**Task prompt**
Collect the lines of the entries where "will" shows up.

Provided records START

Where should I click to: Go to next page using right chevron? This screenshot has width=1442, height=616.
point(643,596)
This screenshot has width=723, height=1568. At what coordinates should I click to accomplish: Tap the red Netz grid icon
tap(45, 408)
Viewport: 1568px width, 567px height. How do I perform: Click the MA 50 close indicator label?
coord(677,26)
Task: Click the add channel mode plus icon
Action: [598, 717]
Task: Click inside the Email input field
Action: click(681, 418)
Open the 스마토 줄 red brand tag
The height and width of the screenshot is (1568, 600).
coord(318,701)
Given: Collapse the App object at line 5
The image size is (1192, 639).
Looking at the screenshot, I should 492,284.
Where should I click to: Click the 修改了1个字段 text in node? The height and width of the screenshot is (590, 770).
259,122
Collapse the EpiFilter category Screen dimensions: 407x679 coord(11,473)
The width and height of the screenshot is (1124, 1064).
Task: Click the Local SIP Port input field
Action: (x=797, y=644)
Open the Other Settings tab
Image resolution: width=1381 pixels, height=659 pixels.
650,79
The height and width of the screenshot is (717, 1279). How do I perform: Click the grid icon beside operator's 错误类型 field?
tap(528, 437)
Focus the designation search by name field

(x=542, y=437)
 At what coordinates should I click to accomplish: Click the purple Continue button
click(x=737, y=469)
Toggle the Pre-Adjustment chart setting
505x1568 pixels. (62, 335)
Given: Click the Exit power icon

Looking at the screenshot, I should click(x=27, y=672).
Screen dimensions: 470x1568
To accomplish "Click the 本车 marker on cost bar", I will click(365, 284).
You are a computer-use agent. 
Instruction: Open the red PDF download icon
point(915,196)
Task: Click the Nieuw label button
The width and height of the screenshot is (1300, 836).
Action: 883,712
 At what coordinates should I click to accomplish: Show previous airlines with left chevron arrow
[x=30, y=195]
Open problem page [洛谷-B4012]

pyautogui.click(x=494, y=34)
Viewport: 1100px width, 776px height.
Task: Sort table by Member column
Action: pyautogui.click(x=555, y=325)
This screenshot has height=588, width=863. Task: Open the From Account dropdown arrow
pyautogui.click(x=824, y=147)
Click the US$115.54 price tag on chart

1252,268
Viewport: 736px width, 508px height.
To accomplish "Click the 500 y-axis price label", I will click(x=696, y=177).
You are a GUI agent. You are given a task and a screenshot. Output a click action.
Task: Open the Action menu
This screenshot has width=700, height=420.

Provided records END

**Your solution**
To accomplish "Click the 本车 marker on cost bar", I will click(365, 284).
To accomplish "Click the 500 y-axis price label", I will click(x=696, y=177).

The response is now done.